04/22 2026
501
Editor: Liu Zhicheng
Reviewer: Xu Xu
Is the Arrival of Apple's AI Glasses Imminent?
International news sources have disclosed that Apple has finalized the design of its AI glasses, with an anticipated launch date set for 2027.
Apple's venture into AI glasses comes as no surprise, given its hardware business has consistently adhered to an 'end-to-end fully closed-loop' strategy.
Having already made strides in the VR market, it's only logical for Apple to expand into the AI glasses sector.
However, Apple is entering a market that was already becoming increasingly crowded.
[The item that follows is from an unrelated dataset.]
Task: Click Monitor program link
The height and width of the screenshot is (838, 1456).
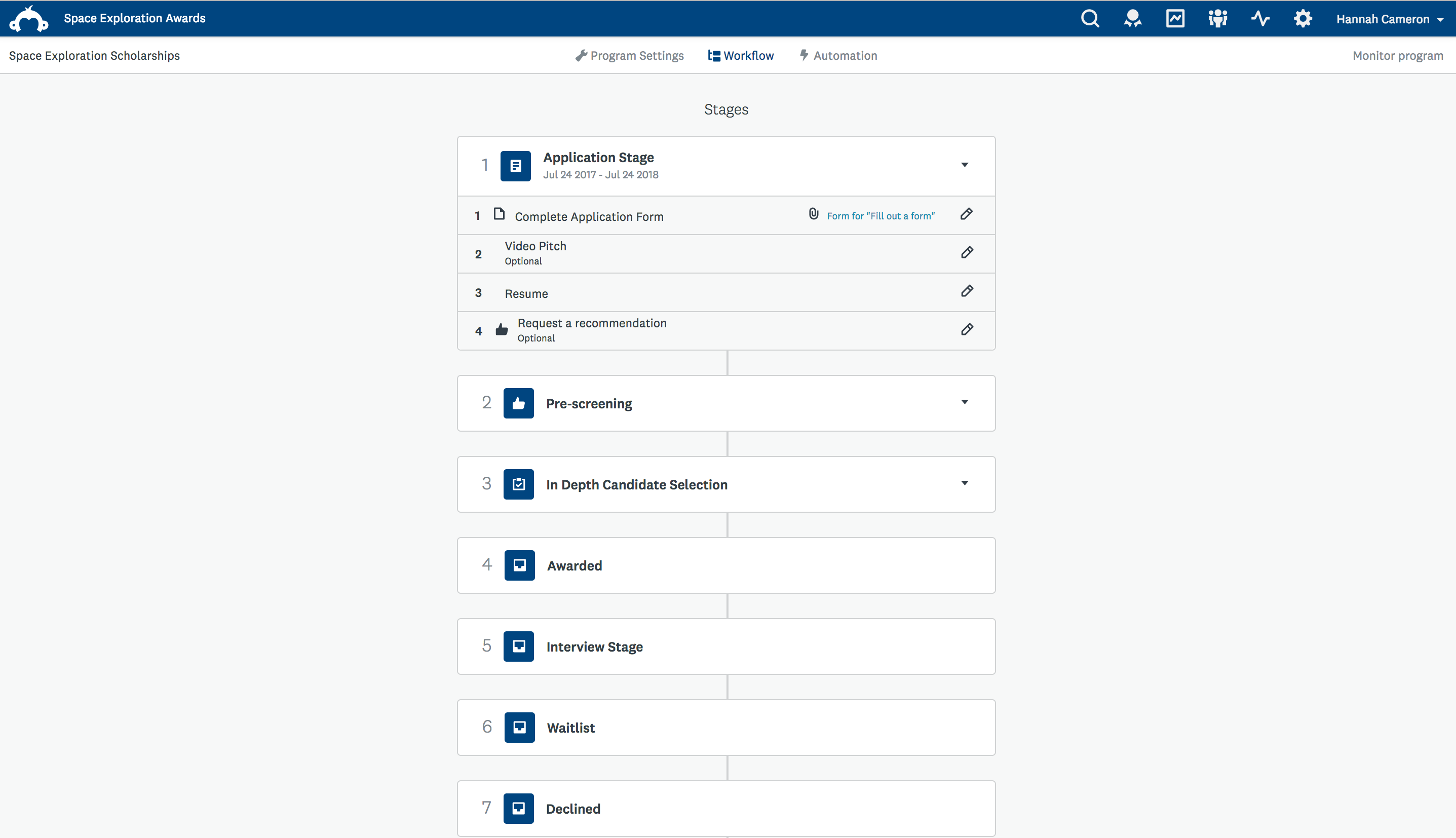Action: pos(1397,56)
Statistics indicate that by 2025, over 40 AI glasses products will have been launched in the domestic market. Moreover, data from the Tianyancha APP reveals that more than 10,000 companies related to AI glasses have been established in the past year alone.

As the sector intensifies and more competitors join, an all-out competition across the AI glasses industry appears inevitable.
AI Glasses: A 'Flagship Product' or a 'Complementary Product'?
Apple's entry signals one thing: the industrial chain has reached maturity.
In the hardware arena, Apple does not engage in battles unprepared. Apple was not the pioneer in smartwatches, yet the Apple Watch revolutionized the category. Similarly, Apple was not the first in VR, but its VR experience is now industry-leading.
This is not solely due to Apple's technological prowess but, more importantly, because Apple excels at integrating mature supply chain technologies to create groundbreaking products.
Now, it's the turn of AI glasses.
With tech giants continuously entering the fray, the AI glasses industry is poised for rapid differentiation. After a brief growth phase, the industry will soon enter an era of low-margin competition.

An all-out competition across the industry may already be underway.
During this competitive phase, AI glasses products have two core survival strategies:
One is the 'flagship product' strategy.
Ali's Qianwen AI glasses, Xiaodu AI glasses, Thunderbird, and Rokid all adhere to the 'flagship product' strategy. A key aspect of this strategy is volume.
For Ali and Xiaodu, achieving volume is essential to support various entry-point functions.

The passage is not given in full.